1. Q0's success messages says "Group by and Having are commonly used aggregate functions". This terminology is incorrect. SUM() is an aggregate function. GROUP BY and HAVING are clauses. 2. Without an ORDER BY clause, there's no guarantee of the order of the result, but the quiz appears to require the output rows to be in the same (in the case of Q0, undefined) order as the expected rows. While this is unlikely to spontaneously change, it's like depending on the order of an unordered hash map. As long as you're teaching people things, it's good to instill the habit of always ordering their results.

masto8y ago

Q1: It's not apparently from the way the schema is shown whether "name" is a unique key. The suggested SQL will produce incorrect results in the case of a duplicate name as the window framing defaults to RANGE UNBOUNDED PRECEDING, so following peer rows are included in the aggregation.

andy_bootOP8y ago

True. Well observed. How would you resolve this?

1 more reply

andy_bootOP8y ago

1) Yes. I'll re-word that part. 2) I debated with myself on that. On one hand it is clearly better to ORDER BY. On the other hand I'm trying to teach people the window functions and I don't want them typing in more SQL than they have to.

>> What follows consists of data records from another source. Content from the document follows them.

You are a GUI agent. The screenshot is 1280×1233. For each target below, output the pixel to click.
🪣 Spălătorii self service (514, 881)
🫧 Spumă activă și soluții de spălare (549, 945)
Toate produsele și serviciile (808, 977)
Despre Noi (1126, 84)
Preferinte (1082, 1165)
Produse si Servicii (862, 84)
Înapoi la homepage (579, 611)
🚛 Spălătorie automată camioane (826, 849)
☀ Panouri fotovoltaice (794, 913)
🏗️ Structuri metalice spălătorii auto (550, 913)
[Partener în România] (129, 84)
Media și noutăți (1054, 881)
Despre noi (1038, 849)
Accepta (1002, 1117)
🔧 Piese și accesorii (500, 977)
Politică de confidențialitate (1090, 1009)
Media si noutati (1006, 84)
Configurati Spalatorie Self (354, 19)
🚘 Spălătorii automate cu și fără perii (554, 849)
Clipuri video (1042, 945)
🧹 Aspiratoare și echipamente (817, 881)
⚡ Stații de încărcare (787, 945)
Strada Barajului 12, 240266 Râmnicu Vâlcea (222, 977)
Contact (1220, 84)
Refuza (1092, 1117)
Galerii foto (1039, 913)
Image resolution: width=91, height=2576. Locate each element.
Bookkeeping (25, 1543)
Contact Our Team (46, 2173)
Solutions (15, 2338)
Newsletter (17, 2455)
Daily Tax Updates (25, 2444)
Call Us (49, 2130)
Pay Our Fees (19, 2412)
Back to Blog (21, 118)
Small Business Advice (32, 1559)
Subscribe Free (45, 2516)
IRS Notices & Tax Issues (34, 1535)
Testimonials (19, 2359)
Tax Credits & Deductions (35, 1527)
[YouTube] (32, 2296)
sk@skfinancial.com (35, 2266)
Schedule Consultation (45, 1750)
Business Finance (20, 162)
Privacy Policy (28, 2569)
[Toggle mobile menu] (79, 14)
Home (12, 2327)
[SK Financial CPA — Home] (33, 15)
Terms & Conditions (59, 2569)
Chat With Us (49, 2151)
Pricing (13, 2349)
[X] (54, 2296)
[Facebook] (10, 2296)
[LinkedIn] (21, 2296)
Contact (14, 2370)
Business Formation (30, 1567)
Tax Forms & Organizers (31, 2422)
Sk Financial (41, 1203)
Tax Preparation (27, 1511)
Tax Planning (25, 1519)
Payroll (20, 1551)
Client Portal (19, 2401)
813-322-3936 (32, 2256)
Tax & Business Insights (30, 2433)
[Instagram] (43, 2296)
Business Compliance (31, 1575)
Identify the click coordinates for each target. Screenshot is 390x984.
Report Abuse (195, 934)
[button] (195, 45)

karmakaze8y ago· 2 in thread

I've used a few of these and it's great to practice using more!

Q7 includes output:

  Misty   5.7  0.2
  Oscar   6.1  0.4
  Smokey  6.1  0.0

How would one show 0.4 for both Oscar and Smokey?

http://www.windowfunctions.com/questions/7

dancek8y ago

I'm not sure how you'd do this with windowing functions, but at least you can use common table expressions (WITH) to achieve what you're asking for.

The site is down right now, so I had to test using my own db instance. Column and table names might not match.

  WITH
      distinct_weights AS (
        SELECT DISTINCT weight
        FROM cats),
      weights AS (
        SELECT
          weight,
          lag(weight)
          OVER (
            ORDER BY weight ) AS lag
        FROM distinct_weights)
  SELECT
    cats.name,
    cats.weight,
    cats.weight - weights.lag
  FROM cats, weights
  WHERE cats.weight = weights.weight
  ORDER BY weight;

yields

  Any     5.5   null
  Misty   5.7   0.2
  Oscar   6.1   0.4
  Smokey  6.1   0.4

karmakaze8y ago

I see, it's joining with the lagged weight. Same without CTE:

  SELECT c.name, c.weight, c.weight - lw.lower_weight AS weight_to_lose
  FROM cats c
  JOIN (SELECT weight, lag(weight, 1, weight) over (order by weight) 
        lower_weight FROM cats 
        GROUP BY weight
        ORDER BY weight) lw ON c.weight = lw.weight
  ORDER BY weight

picardo8y ago· 2 in thread

I'm stuck on the first question. I'm not sure why this is wrong. Can anyone help me?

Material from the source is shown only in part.